Clayton Christensen, the preeminent scholar on disruptive innovation in higher education says this is a result of American Universities placing a higher premium on prestige than on the return on investment a student gains from the education.
Christensen explains that for decades, traditional universities- similar to businesses in many other industries focused primarily on getting “bigger and better,” under the assumption that becoming more prestigious and reputational would be the best way to serve all their constituents. As such, universities across the country made significant investments in “growing the number of courses and degrees offered, adding graduate programs, doing more research, and trading up to bigger athletic conferences,” all while increasing admissions selectivity.
Simplify Student Loans and Repayment
The federal government could consider a series of policy shifts to stabilize debt burdens among the millennial generation of students, which in turn would reduce delinquency and default rates.
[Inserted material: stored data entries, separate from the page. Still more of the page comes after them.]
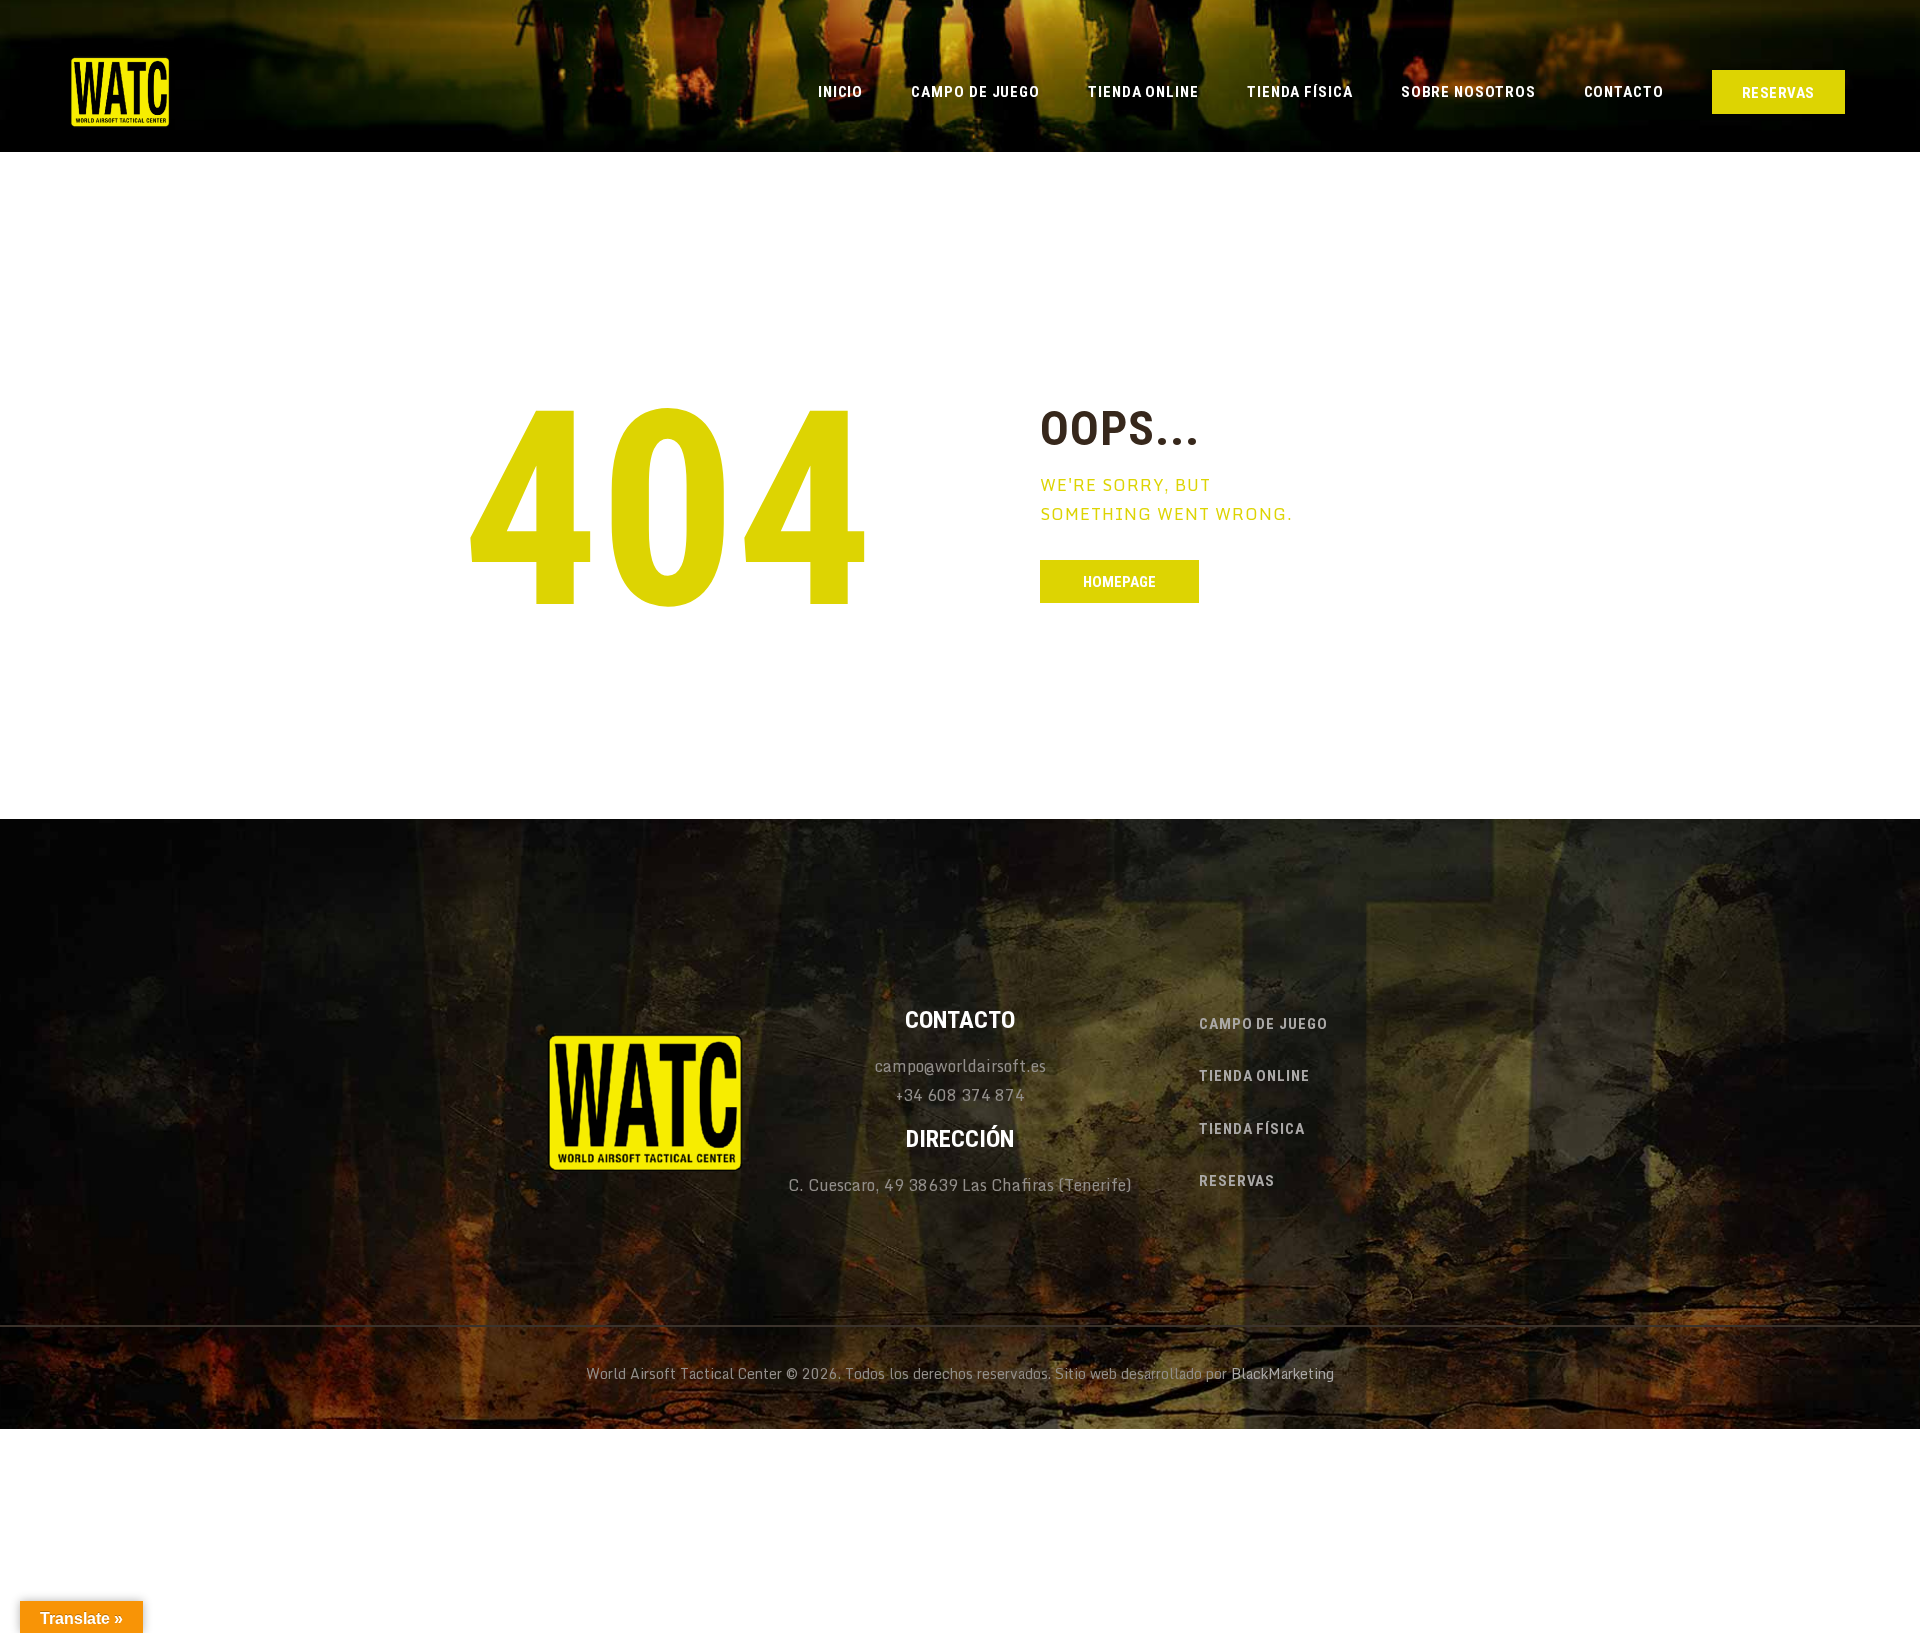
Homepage (1119, 582)
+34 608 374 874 (960, 1095)
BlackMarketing (1282, 1373)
A good starting point might be simplifying the student loan system, which currently includes a complicated mixture of grants, loans, work programs, and repayment options that students struggle to navigate.
Streaming the student loan system, the government might consider offering a single type of grant and loan system for college students, with income-based repayment (IBR) as the default option- a measure that more than 75 percent of students support. A single type of financial aid with consistent and predictable application standards, interest rates, and repayment options, might mitigate the difficulties students face in understanding the loan process. In addition, IBR as a default option for loan repayment immediately following graduation could help students manage their debt levels during a volatile life stage. Though IBR is already an option for struggling graduates, of the 5 million Americans currently in default on their debt, only 1.1 million borrowers are enrolled in IBR plans.